* WORK REQUIRED
Return the following entries exactly, word for word.

- - - - - - -

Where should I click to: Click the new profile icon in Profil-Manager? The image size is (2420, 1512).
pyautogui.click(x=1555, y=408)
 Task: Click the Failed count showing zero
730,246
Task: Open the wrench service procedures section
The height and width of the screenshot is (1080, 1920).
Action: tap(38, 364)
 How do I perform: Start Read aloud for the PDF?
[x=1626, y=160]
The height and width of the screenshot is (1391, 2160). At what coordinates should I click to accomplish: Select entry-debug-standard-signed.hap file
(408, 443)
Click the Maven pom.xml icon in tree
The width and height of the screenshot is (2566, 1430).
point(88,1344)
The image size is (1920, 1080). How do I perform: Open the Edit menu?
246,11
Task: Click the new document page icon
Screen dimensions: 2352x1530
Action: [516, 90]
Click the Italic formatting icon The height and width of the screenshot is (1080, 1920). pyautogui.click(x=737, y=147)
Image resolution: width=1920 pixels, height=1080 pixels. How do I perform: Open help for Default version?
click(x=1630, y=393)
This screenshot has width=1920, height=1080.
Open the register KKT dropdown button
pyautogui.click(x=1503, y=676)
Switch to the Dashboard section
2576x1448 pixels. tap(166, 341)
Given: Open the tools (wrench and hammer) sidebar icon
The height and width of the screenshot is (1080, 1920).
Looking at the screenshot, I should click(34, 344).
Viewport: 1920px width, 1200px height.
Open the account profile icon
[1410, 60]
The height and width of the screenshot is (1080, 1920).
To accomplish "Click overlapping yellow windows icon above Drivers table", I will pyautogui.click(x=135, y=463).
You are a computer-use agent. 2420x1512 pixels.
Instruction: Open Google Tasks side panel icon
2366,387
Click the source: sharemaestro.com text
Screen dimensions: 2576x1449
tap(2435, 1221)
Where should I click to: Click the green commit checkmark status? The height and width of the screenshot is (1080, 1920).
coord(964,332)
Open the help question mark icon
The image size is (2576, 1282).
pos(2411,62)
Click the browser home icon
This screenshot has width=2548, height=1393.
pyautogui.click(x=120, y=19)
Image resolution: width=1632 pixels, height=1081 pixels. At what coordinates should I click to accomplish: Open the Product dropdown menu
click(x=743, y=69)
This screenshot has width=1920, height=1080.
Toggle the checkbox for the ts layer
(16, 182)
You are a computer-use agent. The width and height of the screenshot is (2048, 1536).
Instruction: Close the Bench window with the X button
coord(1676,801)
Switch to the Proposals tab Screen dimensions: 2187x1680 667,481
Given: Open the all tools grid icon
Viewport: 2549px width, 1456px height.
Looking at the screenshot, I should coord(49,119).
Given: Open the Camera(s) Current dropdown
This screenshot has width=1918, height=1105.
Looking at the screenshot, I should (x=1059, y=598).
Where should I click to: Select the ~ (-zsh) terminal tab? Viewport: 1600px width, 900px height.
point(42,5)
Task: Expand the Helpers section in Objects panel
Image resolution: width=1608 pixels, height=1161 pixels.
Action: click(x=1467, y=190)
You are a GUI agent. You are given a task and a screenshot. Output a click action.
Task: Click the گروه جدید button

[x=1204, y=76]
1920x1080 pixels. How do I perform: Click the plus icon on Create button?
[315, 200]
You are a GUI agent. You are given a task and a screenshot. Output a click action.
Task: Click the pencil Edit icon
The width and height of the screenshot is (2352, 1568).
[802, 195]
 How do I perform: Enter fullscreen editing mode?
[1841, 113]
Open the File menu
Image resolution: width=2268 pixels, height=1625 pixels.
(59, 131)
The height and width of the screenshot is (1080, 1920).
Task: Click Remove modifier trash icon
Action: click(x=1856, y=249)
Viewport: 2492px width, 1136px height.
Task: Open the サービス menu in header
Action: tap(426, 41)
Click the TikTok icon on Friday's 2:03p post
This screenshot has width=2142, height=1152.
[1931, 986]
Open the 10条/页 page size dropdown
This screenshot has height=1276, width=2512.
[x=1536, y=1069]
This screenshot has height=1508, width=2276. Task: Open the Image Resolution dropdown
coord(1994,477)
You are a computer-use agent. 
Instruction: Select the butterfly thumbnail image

- - - - - - -

* ANSWER FOR THIS EXERCISE
Where should I click to: Click the new profile icon in Profil-Manager? The image size is (2420, 1512).
pyautogui.click(x=1555, y=408)
 Task: Click the Failed count showing zero
730,246
Task: Open the wrench service procedures section
The height and width of the screenshot is (1080, 1920).
Action: tap(38, 364)
 How do I perform: Start Read aloud for the PDF?
[x=1626, y=160]
The height and width of the screenshot is (1391, 2160). At what coordinates should I click to accomplish: Select entry-debug-standard-signed.hap file
(408, 443)
Click the Maven pom.xml icon in tree
The width and height of the screenshot is (2566, 1430).
point(88,1344)
The image size is (1920, 1080). How do I perform: Open the Edit menu?
246,11
Task: Click the new document page icon
Screen dimensions: 2352x1530
Action: [516, 90]
Click the Italic formatting icon The height and width of the screenshot is (1080, 1920). pyautogui.click(x=737, y=147)
Image resolution: width=1920 pixels, height=1080 pixels. How do I perform: Open help for Default version?
click(x=1630, y=393)
This screenshot has width=1920, height=1080.
Open the register KKT dropdown button
pyautogui.click(x=1503, y=676)
Switch to the Dashboard section
2576x1448 pixels. tap(166, 341)
Given: Open the tools (wrench and hammer) sidebar icon
The height and width of the screenshot is (1080, 1920).
Looking at the screenshot, I should click(34, 344).
Viewport: 1920px width, 1200px height.
Open the account profile icon
[1410, 60]
The height and width of the screenshot is (1080, 1920).
To accomplish "Click overlapping yellow windows icon above Drivers table", I will pyautogui.click(x=135, y=463).
You are a computer-use agent. 2420x1512 pixels.
Instruction: Open Google Tasks side panel icon
2366,387
Click the source: sharemaestro.com text
Screen dimensions: 2576x1449
tap(2435, 1221)
Where should I click to: Click the green commit checkmark status? The height and width of the screenshot is (1080, 1920).
coord(964,332)
Open the help question mark icon
The image size is (2576, 1282).
pos(2411,62)
Click the browser home icon
This screenshot has width=2548, height=1393.
pyautogui.click(x=120, y=19)
Image resolution: width=1632 pixels, height=1081 pixels. At what coordinates should I click to accomplish: Open the Product dropdown menu
click(x=743, y=69)
This screenshot has width=1920, height=1080.
Toggle the checkbox for the ts layer
(16, 182)
You are a computer-use agent. The width and height of the screenshot is (2048, 1536).
Instruction: Close the Bench window with the X button
coord(1676,801)
Switch to the Proposals tab Screen dimensions: 2187x1680 667,481
Given: Open the all tools grid icon
Viewport: 2549px width, 1456px height.
Looking at the screenshot, I should coord(49,119).
Given: Open the Camera(s) Current dropdown
This screenshot has width=1918, height=1105.
Looking at the screenshot, I should (x=1059, y=598).
Where should I click to: Select the ~ (-zsh) terminal tab? Viewport: 1600px width, 900px height.
point(42,5)
Task: Expand the Helpers section in Objects panel
Image resolution: width=1608 pixels, height=1161 pixels.
Action: click(x=1467, y=190)
You are a GUI agent. You are given a task and a screenshot. Output a click action.
Task: Click the گروه جدید button

[x=1204, y=76]
1920x1080 pixels. How do I perform: Click the plus icon on Create button?
[315, 200]
You are a GUI agent. You are given a task and a screenshot. Output a click action.
Task: Click the pencil Edit icon
The width and height of the screenshot is (2352, 1568).
[802, 195]
 How do I perform: Enter fullscreen editing mode?
[1841, 113]
Open the File menu
Image resolution: width=2268 pixels, height=1625 pixels.
(59, 131)
The height and width of the screenshot is (1080, 1920).
Task: Click Remove modifier trash icon
Action: click(x=1856, y=249)
Viewport: 2492px width, 1136px height.
Task: Open the サービス menu in header
Action: tap(426, 41)
Click the TikTok icon on Friday's 2:03p post
This screenshot has width=2142, height=1152.
[1931, 986]
Open the 10条/页 page size dropdown
This screenshot has height=1276, width=2512.
[x=1536, y=1069]
This screenshot has height=1508, width=2276. Task: Open the Image Resolution dropdown
coord(1994,477)
You are a computer-use agent. 
Instruction: Select the butterfly thumbnail image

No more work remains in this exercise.